• **TASK**:
Copy each line of the listing below where the word "Select" turns up.

• **DATA FOR THIS TASK**:
===

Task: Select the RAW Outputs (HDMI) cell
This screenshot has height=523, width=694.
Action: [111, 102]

===

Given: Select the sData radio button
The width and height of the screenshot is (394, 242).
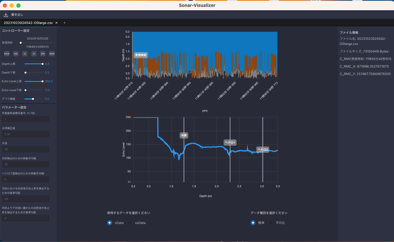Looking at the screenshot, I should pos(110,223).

===

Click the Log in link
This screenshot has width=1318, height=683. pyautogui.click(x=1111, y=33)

===

• **YOUR RESPONSE**:
Task: Select the RAW Outputs (HDMI) cell
Given: Select the sData radio button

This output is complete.